** Your instructions **
Convert the lines from the one containing "Where should I click to: Open the 50条/页" through the one containing "coord(31,335)", inclusive, into a JSON list of strings with one string per line, leaving out blank lines.

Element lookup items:
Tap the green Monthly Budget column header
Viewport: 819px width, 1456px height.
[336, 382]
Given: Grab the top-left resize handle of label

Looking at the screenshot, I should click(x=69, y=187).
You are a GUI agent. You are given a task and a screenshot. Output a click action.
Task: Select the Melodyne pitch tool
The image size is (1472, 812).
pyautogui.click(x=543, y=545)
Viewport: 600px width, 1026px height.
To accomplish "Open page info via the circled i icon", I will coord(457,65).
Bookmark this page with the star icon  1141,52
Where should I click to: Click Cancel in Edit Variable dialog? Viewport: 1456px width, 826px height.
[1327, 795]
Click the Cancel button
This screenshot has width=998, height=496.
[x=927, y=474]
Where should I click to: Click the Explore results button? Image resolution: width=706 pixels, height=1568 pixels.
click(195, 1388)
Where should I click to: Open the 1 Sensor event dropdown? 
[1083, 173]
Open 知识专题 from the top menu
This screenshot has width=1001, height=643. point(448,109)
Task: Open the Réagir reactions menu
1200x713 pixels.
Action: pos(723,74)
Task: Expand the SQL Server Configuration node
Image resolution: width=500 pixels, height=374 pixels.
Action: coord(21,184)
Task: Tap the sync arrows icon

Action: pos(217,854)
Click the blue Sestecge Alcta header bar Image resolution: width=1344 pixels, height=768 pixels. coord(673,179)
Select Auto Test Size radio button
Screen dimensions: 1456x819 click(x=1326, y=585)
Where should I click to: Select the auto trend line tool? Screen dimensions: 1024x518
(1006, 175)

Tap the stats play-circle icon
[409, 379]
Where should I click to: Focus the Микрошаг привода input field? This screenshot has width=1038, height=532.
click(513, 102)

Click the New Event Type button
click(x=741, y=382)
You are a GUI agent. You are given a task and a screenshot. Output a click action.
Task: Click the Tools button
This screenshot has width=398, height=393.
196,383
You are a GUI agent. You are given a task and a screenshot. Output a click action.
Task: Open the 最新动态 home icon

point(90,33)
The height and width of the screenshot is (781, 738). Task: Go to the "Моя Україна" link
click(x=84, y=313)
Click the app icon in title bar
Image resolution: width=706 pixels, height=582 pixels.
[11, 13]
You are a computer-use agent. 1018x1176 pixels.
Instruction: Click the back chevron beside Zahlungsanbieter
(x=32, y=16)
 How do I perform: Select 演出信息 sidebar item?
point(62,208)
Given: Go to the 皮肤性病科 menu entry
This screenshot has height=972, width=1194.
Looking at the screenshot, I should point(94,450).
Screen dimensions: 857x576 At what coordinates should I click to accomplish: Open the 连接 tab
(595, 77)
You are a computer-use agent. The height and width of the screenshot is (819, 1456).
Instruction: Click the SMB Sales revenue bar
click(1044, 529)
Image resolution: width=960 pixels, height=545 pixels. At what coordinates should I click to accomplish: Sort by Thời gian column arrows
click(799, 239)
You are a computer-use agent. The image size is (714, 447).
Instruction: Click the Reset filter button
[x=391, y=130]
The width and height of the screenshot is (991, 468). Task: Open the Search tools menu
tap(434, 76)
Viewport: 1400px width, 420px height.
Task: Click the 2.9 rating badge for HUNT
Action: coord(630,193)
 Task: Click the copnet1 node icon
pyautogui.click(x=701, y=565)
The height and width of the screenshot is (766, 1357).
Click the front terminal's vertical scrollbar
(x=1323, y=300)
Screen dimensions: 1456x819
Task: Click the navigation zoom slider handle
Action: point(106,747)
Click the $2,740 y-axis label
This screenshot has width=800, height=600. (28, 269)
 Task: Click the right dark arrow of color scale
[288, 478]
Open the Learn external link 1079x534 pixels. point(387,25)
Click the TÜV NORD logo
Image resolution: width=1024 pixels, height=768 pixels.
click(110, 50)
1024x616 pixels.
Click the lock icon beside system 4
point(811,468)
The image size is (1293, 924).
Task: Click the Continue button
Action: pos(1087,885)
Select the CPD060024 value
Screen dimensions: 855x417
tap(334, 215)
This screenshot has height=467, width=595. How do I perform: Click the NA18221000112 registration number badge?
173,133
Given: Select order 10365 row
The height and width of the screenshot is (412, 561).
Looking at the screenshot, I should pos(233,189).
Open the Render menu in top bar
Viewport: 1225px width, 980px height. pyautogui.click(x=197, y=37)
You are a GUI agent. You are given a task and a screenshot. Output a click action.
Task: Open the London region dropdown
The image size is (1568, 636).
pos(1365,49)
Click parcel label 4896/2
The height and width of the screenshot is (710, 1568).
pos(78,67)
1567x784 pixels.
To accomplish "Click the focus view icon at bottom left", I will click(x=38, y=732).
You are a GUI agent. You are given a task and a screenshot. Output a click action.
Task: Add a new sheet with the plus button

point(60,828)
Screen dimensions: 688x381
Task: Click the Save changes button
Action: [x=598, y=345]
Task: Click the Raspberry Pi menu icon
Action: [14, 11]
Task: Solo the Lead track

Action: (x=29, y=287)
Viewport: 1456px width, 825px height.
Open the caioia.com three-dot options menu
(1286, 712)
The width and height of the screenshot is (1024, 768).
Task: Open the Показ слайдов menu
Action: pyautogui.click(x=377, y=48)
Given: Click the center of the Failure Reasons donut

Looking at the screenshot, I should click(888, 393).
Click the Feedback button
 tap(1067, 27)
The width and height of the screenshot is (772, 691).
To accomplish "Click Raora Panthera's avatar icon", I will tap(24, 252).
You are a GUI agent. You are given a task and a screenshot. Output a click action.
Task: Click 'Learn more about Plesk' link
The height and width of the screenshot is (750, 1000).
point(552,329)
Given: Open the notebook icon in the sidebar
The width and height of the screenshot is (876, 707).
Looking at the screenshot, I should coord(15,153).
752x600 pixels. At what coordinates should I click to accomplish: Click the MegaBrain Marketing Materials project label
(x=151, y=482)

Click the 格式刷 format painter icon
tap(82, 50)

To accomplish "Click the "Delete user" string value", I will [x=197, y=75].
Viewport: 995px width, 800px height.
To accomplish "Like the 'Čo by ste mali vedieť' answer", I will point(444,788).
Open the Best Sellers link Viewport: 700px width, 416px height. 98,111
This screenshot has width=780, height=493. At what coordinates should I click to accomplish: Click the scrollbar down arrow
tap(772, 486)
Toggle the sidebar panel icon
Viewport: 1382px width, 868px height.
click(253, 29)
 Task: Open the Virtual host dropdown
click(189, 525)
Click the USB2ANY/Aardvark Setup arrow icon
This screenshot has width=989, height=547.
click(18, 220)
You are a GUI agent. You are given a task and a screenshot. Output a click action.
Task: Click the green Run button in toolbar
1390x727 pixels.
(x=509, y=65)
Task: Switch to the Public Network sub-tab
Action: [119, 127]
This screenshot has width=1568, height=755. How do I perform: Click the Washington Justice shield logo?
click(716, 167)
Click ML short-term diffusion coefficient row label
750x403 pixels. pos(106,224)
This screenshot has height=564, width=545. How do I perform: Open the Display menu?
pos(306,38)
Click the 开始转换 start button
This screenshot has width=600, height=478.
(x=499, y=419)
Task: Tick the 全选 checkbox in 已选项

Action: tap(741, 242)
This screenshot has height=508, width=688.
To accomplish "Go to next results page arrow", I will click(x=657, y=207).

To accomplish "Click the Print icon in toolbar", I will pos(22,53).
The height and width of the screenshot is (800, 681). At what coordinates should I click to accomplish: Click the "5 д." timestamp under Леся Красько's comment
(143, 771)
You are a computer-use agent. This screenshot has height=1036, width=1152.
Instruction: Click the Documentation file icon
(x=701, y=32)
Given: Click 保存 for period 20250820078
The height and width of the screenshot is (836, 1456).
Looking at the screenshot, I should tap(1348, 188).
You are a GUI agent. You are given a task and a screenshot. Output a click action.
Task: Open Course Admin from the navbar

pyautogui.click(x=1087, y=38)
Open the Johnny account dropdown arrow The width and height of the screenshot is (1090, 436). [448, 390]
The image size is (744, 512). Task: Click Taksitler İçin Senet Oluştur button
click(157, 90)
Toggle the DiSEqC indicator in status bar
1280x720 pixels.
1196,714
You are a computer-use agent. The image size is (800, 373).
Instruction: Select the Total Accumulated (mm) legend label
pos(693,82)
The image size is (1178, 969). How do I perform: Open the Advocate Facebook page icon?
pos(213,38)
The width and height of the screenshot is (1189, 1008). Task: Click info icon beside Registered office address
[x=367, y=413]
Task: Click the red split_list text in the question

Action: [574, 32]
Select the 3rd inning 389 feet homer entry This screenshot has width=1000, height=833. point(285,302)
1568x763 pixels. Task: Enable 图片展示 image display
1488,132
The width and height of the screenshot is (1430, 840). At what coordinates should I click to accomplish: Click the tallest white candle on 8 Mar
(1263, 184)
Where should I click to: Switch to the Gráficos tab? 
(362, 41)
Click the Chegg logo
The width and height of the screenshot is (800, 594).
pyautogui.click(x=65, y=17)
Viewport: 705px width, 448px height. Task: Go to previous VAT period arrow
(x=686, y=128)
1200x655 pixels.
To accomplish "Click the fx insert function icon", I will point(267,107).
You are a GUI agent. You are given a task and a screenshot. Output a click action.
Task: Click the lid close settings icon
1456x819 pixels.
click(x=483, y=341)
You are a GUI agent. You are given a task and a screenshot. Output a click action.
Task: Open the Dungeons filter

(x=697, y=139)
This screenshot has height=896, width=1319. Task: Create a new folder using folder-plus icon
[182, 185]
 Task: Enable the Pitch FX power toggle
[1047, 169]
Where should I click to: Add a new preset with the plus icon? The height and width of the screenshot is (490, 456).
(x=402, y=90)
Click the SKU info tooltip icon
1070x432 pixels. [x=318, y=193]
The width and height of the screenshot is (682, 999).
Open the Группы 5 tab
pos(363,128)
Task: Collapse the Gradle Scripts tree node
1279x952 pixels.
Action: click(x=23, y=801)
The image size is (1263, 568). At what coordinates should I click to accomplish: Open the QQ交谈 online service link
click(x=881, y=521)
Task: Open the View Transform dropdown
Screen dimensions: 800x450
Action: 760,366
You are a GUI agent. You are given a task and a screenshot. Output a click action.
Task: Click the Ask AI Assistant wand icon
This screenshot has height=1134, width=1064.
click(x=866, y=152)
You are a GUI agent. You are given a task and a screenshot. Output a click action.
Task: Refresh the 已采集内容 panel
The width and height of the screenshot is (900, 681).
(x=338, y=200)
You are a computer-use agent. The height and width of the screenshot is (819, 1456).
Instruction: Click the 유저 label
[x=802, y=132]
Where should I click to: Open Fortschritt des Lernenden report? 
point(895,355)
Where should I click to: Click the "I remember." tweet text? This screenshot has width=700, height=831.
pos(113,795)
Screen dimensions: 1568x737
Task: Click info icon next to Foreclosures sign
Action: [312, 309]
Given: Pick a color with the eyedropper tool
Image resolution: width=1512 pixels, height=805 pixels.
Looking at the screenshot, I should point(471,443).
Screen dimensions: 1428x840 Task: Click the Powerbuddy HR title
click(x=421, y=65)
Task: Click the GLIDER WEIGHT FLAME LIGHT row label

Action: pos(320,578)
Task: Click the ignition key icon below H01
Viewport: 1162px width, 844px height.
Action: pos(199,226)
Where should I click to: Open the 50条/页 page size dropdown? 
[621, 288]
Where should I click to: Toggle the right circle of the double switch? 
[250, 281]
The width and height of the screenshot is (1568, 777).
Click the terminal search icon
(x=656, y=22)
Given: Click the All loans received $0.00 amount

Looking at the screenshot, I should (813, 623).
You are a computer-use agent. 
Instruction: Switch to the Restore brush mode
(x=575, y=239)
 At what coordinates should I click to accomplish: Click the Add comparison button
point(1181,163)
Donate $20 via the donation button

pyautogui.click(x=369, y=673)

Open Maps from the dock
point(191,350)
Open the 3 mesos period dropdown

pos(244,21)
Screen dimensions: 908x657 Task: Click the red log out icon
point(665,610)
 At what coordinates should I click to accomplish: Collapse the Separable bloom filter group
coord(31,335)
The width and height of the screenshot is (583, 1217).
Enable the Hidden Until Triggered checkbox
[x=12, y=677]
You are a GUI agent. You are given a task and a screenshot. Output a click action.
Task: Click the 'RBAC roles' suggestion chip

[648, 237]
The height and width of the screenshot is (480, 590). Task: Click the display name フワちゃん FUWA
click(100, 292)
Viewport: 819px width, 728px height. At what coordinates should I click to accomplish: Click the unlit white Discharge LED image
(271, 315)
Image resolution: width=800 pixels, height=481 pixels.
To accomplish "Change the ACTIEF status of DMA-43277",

** Output for this task **
[
  "Where should I click to: Open the 50条/页 page size dropdown? ",
  "[621, 288]",
  "Where should I click to: Toggle the right circle of the double switch? ",
  "[250, 281]",
  "The width and height of the screenshot is (1568, 777).",
  "Click the terminal search icon",
  "(x=656, y=22)",
  "Given: Click the All loans received $0.00 amount",
  "Looking at the screenshot, I should (813, 623).",
  "You are a computer-use agent. ",
  "Instruction: Switch to the Restore brush mode",
  "(x=575, y=239)",
  " At what coordinates should I click to accomplish: Click the Add comparison button",
  "point(1181,163)",
  "Donate $20 via the donation button",
  "pyautogui.click(x=369, y=673)",
  "Open Maps from the dock",
  "point(191,350)",
  "Open the 3 mesos period dropdown",
  "pos(244,21)",
  "Screen dimensions: 908x657 Task: Click the red log out icon",
  "point(665,610)",
  " At what coordinates should I click to accomplish: Collapse the Separable bloom filter group",
  "coord(31,335)"
]